I'm not going to go on too long. I know you've heard it before. You've even heard before how you've heard it before. But I can't read a Stephen King book without saying it again and again--get an editor, man! I mean, if only because this short story (which is how it's billed) is 240 pages long.
So the book is called A Good Marriage, and there's nothing new here. As always, the premise is interesting--a 40-something woman goes digging in her husband's workbench for batteries while he's out of town and discovers the driver's license of a woman who's on the news as a missing person. That's almost all I know; it's pretty early on.
Now, I've thought a lot about what I'd do in her situation, and I have to say, no offense to my wonderful husband, but I'd call the cops. I mean, either he did it--which, I wouldn't believe that, but if it's true, you want that out of the way--or he didn't, in which case someone else put it there. Someone's been in your house. Seriously, ladydude, you need the police.
But I suspect this is going to turn into a mano-a-wife face off kind of thing, which would be more interesting if the only thing isolating her with the killer wasn't the fact that she's not going to the police.
All of this is guesswork so far, of course, and the fact that my guesswork and expectations are so annoying says a lot about how I feel about Stephen King at this point in my life.
But what I really feel is Jesus man, you need to learn some new writerly tricks. Because I'm so tired of the random catchphrase that someone remembers at an inopportune moment that then keeps flashing through their head at odd, punctuating junctures. I'm very tired of how, in trying to make his characters normal, he makes them seem boring, as though the inner lives of the people around us were as pedestrian as their outsides appear. Or maybe more to the point, I'm annoyed with how his women always have this non-person feeling to them, this uncomplicatedness, whether they're being heroic or victimy.
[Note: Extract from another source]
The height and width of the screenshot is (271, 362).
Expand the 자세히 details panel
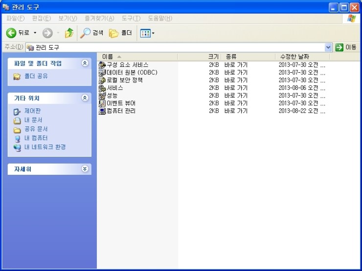(x=85, y=169)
I don't know why I still pick these up. I blame The Stand, which was amazing, even if it had every single one of his problems, from Madonna/whore female characters to catchphrases to bloat. Or, heck, maybe I'd hate that if I read it now; maybe I've outgrown him. Either way, next time I reach for one of these, someone please stop me and hand me something by Sarah Waters, or Aliette de Bodard, or even Joe Hill. Anything, really. Thank you.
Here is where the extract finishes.